### Data listing
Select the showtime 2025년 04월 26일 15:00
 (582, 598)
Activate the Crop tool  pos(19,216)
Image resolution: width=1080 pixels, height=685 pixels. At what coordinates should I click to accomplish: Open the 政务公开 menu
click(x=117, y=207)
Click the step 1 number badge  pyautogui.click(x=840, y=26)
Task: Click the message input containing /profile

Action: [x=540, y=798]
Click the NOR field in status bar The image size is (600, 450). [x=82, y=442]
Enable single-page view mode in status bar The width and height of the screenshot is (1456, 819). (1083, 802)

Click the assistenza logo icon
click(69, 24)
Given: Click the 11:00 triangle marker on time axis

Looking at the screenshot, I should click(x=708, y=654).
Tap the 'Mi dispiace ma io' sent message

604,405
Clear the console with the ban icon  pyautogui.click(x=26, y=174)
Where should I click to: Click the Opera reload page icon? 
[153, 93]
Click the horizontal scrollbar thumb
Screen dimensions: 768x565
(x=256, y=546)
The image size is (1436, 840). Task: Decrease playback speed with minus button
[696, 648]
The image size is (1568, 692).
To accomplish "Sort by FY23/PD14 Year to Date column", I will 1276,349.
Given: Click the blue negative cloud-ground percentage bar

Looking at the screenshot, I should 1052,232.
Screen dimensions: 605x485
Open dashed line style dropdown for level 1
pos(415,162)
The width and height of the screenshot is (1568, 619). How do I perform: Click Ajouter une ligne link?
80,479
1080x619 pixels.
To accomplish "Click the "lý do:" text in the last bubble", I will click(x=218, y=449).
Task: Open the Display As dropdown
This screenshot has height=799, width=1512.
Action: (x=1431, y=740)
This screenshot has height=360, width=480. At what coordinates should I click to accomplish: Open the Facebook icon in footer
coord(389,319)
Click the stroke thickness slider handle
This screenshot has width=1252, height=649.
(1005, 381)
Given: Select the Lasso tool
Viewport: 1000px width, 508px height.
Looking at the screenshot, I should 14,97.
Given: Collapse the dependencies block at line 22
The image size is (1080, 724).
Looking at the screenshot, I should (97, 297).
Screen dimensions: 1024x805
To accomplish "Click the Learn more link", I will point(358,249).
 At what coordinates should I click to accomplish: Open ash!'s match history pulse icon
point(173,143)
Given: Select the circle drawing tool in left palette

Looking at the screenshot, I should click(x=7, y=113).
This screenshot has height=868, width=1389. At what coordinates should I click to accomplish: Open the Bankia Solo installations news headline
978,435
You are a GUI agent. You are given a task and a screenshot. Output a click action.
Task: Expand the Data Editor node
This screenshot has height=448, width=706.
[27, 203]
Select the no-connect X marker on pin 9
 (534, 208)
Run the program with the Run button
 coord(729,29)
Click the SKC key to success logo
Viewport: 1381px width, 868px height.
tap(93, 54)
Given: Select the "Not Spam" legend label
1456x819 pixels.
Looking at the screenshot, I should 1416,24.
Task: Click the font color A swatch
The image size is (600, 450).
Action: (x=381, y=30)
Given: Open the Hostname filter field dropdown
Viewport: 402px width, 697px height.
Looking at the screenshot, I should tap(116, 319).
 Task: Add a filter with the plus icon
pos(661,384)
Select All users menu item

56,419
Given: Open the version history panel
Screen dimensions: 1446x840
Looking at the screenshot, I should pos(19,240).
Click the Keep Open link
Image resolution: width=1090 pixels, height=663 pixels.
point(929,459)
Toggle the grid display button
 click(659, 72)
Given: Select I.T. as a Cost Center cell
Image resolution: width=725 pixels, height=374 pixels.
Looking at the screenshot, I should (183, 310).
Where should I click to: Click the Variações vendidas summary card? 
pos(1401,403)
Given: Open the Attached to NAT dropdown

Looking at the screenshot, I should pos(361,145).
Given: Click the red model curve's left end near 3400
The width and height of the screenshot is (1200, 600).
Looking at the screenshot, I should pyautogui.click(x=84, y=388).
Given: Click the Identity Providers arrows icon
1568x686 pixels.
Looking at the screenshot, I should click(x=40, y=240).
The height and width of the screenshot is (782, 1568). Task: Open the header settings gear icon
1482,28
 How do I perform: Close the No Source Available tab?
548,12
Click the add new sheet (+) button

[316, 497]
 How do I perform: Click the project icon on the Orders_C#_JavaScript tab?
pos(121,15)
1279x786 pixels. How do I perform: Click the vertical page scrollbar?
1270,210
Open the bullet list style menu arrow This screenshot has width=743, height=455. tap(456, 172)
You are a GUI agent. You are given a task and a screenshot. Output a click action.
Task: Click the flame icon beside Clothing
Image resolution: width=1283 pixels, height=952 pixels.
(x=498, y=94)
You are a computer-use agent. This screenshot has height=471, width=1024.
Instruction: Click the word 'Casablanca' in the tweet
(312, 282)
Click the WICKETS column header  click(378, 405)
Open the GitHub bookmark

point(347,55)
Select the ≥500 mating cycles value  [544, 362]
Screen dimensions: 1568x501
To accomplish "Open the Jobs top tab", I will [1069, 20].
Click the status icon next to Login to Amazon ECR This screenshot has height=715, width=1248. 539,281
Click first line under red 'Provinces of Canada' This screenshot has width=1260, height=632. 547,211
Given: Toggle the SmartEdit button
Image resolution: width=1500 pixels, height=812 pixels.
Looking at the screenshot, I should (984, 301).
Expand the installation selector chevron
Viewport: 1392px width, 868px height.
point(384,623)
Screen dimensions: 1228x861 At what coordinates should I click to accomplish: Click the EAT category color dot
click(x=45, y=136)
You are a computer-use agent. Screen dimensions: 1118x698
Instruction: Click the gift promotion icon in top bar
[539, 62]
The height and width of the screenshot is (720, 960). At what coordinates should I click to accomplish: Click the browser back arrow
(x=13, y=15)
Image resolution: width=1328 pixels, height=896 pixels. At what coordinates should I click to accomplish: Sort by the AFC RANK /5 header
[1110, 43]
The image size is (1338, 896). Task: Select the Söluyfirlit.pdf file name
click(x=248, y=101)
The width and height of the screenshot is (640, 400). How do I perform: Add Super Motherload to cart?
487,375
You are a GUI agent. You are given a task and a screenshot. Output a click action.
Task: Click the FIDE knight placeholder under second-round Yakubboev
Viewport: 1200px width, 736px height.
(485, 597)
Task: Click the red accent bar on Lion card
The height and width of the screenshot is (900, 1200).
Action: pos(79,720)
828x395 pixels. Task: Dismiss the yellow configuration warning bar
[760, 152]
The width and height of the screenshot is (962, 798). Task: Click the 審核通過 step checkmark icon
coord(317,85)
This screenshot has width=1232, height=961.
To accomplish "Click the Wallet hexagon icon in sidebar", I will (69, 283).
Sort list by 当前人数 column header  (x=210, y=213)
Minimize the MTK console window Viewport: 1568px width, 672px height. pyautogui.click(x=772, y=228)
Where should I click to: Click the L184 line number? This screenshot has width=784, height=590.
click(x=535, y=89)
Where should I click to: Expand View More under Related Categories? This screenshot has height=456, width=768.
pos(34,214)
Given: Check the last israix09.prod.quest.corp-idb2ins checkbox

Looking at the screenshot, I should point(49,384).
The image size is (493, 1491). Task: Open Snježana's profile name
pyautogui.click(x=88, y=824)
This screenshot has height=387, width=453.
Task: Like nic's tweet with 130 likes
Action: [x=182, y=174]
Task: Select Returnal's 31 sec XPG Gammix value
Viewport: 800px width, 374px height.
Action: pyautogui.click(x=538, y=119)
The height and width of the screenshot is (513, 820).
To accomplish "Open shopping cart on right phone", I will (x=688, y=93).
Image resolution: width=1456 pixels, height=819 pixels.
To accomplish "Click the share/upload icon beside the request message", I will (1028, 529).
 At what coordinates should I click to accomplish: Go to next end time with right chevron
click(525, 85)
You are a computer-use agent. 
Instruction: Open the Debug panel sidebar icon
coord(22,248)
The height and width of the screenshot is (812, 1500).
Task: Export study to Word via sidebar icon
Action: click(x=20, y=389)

### Exercise details
Reproduce the data above, replacing each "Given:" with "Goal:" and leaving everything else the same.

### Full output
Select the showtime 2025년 04월 26일 15:00
 (582, 598)
Activate the Crop tool  pos(19,216)
Image resolution: width=1080 pixels, height=685 pixels. At what coordinates should I click to accomplish: Open the 政务公开 menu
click(x=117, y=207)
Click the step 1 number badge  pyautogui.click(x=840, y=26)
Task: Click the message input containing /profile

Action: [x=540, y=798]
Click the NOR field in status bar The image size is (600, 450). [x=82, y=442]
Enable single-page view mode in status bar The width and height of the screenshot is (1456, 819). (1083, 802)

Click the assistenza logo icon
click(69, 24)
Goal: Click the 11:00 triangle marker on time axis

Looking at the screenshot, I should click(x=708, y=654).
Tap the 'Mi dispiace ma io' sent message

604,405
Clear the console with the ban icon  pyautogui.click(x=26, y=174)
Where should I click to: Click the Opera reload page icon? 
[153, 93]
Click the horizontal scrollbar thumb
Screen dimensions: 768x565
(x=256, y=546)
The image size is (1436, 840). Task: Decrease playback speed with minus button
[696, 648]
The image size is (1568, 692).
To accomplish "Sort by FY23/PD14 Year to Date column", I will 1276,349.
Goal: Click the blue negative cloud-ground percentage bar

Looking at the screenshot, I should 1052,232.
Screen dimensions: 605x485
Open dashed line style dropdown for level 1
pos(415,162)
The width and height of the screenshot is (1568, 619). How do I perform: Click Ajouter une ligne link?
80,479
1080x619 pixels.
To accomplish "Click the "lý do:" text in the last bubble", I will click(x=218, y=449).
Task: Open the Display As dropdown
This screenshot has height=799, width=1512.
Action: (x=1431, y=740)
This screenshot has height=360, width=480. At what coordinates should I click to accomplish: Open the Facebook icon in footer
coord(389,319)
Click the stroke thickness slider handle
This screenshot has width=1252, height=649.
(1005, 381)
Goal: Select the Lasso tool
Viewport: 1000px width, 508px height.
Looking at the screenshot, I should 14,97.
Goal: Collapse the dependencies block at line 22
The image size is (1080, 724).
Looking at the screenshot, I should (97, 297).
Screen dimensions: 1024x805
To accomplish "Click the Learn more link", I will point(358,249).
 At what coordinates should I click to accomplish: Open ash!'s match history pulse icon
point(173,143)
Goal: Select the circle drawing tool in left palette

Looking at the screenshot, I should click(x=7, y=113).
This screenshot has height=868, width=1389. At what coordinates should I click to accomplish: Open the Bankia Solo installations news headline
978,435
You are a GUI agent. You are given a task and a screenshot. Output a click action.
Task: Expand the Data Editor node
This screenshot has height=448, width=706.
[27, 203]
Select the no-connect X marker on pin 9
 (534, 208)
Run the program with the Run button
 coord(729,29)
Click the SKC key to success logo
Viewport: 1381px width, 868px height.
tap(93, 54)
Goal: Select the "Not Spam" legend label
1456x819 pixels.
Looking at the screenshot, I should 1416,24.
Task: Click the font color A swatch
The image size is (600, 450).
Action: (x=381, y=30)
Goal: Open the Hostname filter field dropdown
Viewport: 402px width, 697px height.
Looking at the screenshot, I should tap(116, 319).
 Task: Add a filter with the plus icon
pos(661,384)
Select All users menu item

56,419
Goal: Open the version history panel
Screen dimensions: 1446x840
Looking at the screenshot, I should pos(19,240).
Click the Keep Open link
Image resolution: width=1090 pixels, height=663 pixels.
point(929,459)
Toggle the grid display button
 click(659, 72)
Goal: Select I.T. as a Cost Center cell
Image resolution: width=725 pixels, height=374 pixels.
Looking at the screenshot, I should (183, 310).
Where should I click to: Click the Variações vendidas summary card? 
pos(1401,403)
Goal: Open the Attached to NAT dropdown

Looking at the screenshot, I should pos(361,145).
Goal: Click the red model curve's left end near 3400
The width and height of the screenshot is (1200, 600).
Looking at the screenshot, I should pyautogui.click(x=84, y=388).
Goal: Click the Identity Providers arrows icon
1568x686 pixels.
Looking at the screenshot, I should click(x=40, y=240).
The height and width of the screenshot is (782, 1568). Task: Open the header settings gear icon
1482,28
 How do I perform: Close the No Source Available tab?
548,12
Click the add new sheet (+) button

[316, 497]
 How do I perform: Click the project icon on the Orders_C#_JavaScript tab?
pos(121,15)
1279x786 pixels. How do I perform: Click the vertical page scrollbar?
1270,210
Open the bullet list style menu arrow This screenshot has width=743, height=455. tap(456, 172)
You are a GUI agent. You are given a task and a screenshot. Output a click action.
Task: Click the flame icon beside Clothing
Image resolution: width=1283 pixels, height=952 pixels.
(x=498, y=94)
You are a computer-use agent. This screenshot has height=471, width=1024.
Instruction: Click the word 'Casablanca' in the tweet
(312, 282)
Click the WICKETS column header  click(378, 405)
Open the GitHub bookmark

point(347,55)
Select the ≥500 mating cycles value  [544, 362]
Screen dimensions: 1568x501
To accomplish "Open the Jobs top tab", I will [1069, 20].
Click the status icon next to Login to Amazon ECR This screenshot has height=715, width=1248. 539,281
Click first line under red 'Provinces of Canada' This screenshot has width=1260, height=632. 547,211
Goal: Toggle the SmartEdit button
Image resolution: width=1500 pixels, height=812 pixels.
Looking at the screenshot, I should (984, 301).
Expand the installation selector chevron
Viewport: 1392px width, 868px height.
point(384,623)
Screen dimensions: 1228x861 At what coordinates should I click to accomplish: Click the EAT category color dot
click(x=45, y=136)
You are a computer-use agent. Screen dimensions: 1118x698
Instruction: Click the gift promotion icon in top bar
[539, 62]
The height and width of the screenshot is (720, 960). At what coordinates should I click to accomplish: Click the browser back arrow
(x=13, y=15)
Image resolution: width=1328 pixels, height=896 pixels. At what coordinates should I click to accomplish: Sort by the AFC RANK /5 header
[1110, 43]
The image size is (1338, 896). Task: Select the Söluyfirlit.pdf file name
click(x=248, y=101)
The width and height of the screenshot is (640, 400). How do I perform: Add Super Motherload to cart?
487,375
You are a GUI agent. You are given a task and a screenshot. Output a click action.
Task: Click the FIDE knight placeholder under second-round Yakubboev
Viewport: 1200px width, 736px height.
(485, 597)
Task: Click the red accent bar on Lion card
The height and width of the screenshot is (900, 1200).
Action: pos(79,720)
828x395 pixels. Task: Dismiss the yellow configuration warning bar
[760, 152]
The width and height of the screenshot is (962, 798). Task: Click the 審核通過 step checkmark icon
coord(317,85)
This screenshot has width=1232, height=961.
To accomplish "Click the Wallet hexagon icon in sidebar", I will (69, 283).
Sort list by 当前人数 column header  (x=210, y=213)
Minimize the MTK console window Viewport: 1568px width, 672px height. pyautogui.click(x=772, y=228)
Where should I click to: Click the L184 line number? This screenshot has width=784, height=590.
click(x=535, y=89)
Where should I click to: Expand View More under Related Categories? This screenshot has height=456, width=768.
pos(34,214)
Goal: Check the last israix09.prod.quest.corp-idb2ins checkbox

Looking at the screenshot, I should point(49,384).
The image size is (493, 1491). Task: Open Snježana's profile name
pyautogui.click(x=88, y=824)
This screenshot has height=387, width=453.
Task: Like nic's tweet with 130 likes
Action: [x=182, y=174]
Task: Select Returnal's 31 sec XPG Gammix value
Viewport: 800px width, 374px height.
Action: pyautogui.click(x=538, y=119)
The height and width of the screenshot is (513, 820).
To accomplish "Open shopping cart on right phone", I will (x=688, y=93).
Image resolution: width=1456 pixels, height=819 pixels.
To accomplish "Click the share/upload icon beside the request message", I will (1028, 529).
 At what coordinates should I click to accomplish: Go to next end time with right chevron
click(525, 85)
You are a computer-use agent. 
Instruction: Open the Debug panel sidebar icon
coord(22,248)
The height and width of the screenshot is (812, 1500).
Task: Export study to Word via sidebar icon
Action: click(x=20, y=389)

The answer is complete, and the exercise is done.